***** Input

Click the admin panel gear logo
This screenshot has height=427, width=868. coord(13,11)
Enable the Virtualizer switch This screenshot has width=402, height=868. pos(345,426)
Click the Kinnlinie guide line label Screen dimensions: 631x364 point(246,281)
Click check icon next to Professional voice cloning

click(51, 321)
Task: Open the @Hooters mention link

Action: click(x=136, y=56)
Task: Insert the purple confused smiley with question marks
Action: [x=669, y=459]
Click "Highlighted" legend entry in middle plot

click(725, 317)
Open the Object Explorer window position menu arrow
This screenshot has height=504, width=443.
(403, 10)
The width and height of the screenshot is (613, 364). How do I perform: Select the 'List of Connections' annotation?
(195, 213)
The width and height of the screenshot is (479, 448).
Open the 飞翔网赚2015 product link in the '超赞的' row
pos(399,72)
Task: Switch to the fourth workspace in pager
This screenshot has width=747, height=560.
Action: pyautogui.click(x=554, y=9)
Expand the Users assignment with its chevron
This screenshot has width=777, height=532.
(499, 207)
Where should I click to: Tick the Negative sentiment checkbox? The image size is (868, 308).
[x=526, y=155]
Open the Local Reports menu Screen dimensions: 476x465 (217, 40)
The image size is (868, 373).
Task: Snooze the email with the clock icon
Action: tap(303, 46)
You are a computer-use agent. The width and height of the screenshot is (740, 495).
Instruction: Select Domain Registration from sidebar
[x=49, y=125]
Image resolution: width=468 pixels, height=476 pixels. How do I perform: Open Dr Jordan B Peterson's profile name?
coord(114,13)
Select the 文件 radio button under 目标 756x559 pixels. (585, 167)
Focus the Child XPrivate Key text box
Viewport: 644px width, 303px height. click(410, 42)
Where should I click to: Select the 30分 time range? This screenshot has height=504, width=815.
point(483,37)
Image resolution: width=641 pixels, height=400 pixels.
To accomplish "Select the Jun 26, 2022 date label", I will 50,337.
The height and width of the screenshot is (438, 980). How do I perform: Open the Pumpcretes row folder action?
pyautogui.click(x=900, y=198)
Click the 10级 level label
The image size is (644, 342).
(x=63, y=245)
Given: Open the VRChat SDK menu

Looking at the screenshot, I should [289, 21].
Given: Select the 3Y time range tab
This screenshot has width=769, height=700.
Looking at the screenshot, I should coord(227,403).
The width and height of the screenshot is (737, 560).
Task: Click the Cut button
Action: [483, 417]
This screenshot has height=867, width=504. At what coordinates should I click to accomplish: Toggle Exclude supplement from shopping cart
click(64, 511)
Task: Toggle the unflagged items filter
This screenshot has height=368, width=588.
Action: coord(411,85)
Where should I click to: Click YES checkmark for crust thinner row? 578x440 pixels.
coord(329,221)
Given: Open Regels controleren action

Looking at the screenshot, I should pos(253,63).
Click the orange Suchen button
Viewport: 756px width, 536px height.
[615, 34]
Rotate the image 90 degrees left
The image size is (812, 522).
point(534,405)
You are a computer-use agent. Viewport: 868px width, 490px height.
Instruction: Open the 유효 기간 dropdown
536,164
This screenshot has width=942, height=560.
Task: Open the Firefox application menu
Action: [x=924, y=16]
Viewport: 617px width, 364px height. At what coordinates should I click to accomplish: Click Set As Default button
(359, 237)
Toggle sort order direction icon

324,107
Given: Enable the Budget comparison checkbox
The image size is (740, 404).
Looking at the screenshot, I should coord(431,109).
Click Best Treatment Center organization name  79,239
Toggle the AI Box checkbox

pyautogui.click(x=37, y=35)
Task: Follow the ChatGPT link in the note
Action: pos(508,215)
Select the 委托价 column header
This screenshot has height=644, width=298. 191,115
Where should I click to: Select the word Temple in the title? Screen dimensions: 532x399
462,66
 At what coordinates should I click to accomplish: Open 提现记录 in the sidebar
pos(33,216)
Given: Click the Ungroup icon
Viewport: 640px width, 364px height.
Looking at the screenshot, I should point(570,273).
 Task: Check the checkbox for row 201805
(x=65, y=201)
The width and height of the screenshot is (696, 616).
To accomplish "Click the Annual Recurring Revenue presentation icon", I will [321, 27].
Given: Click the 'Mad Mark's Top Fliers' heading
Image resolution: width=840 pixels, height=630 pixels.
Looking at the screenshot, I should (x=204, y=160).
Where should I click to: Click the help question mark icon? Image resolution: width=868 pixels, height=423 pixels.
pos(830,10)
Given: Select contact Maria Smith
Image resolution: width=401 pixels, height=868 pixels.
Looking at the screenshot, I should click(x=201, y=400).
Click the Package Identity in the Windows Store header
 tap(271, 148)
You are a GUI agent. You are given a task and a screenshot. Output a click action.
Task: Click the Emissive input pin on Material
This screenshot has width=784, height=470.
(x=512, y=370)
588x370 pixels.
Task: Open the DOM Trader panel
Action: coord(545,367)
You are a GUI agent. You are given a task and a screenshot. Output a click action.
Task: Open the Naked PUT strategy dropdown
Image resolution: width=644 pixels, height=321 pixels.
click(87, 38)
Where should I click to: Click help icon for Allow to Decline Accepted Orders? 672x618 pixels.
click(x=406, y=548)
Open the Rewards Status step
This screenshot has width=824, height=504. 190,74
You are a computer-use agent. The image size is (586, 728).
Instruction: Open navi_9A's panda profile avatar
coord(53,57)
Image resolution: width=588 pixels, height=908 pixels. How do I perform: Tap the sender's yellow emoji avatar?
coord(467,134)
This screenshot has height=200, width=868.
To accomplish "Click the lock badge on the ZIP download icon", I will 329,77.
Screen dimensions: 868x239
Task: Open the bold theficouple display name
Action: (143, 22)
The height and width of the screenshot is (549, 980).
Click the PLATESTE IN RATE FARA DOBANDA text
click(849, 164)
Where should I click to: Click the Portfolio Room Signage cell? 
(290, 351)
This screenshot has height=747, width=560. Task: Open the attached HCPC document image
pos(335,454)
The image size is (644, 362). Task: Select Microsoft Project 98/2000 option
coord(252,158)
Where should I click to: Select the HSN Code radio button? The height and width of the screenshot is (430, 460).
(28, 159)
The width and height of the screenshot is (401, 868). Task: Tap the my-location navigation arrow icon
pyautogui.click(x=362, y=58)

**********

**Aim of the task**. Among the lines above, show every one that contains the string "computer".

**Expected answer**.
You are a computer-use agent. The width and height of the screenshot is (740, 495).
You are a computer-use agent. Viewport: 868px width, 490px height.
You are a computer-use agent. The image size is (586, 728).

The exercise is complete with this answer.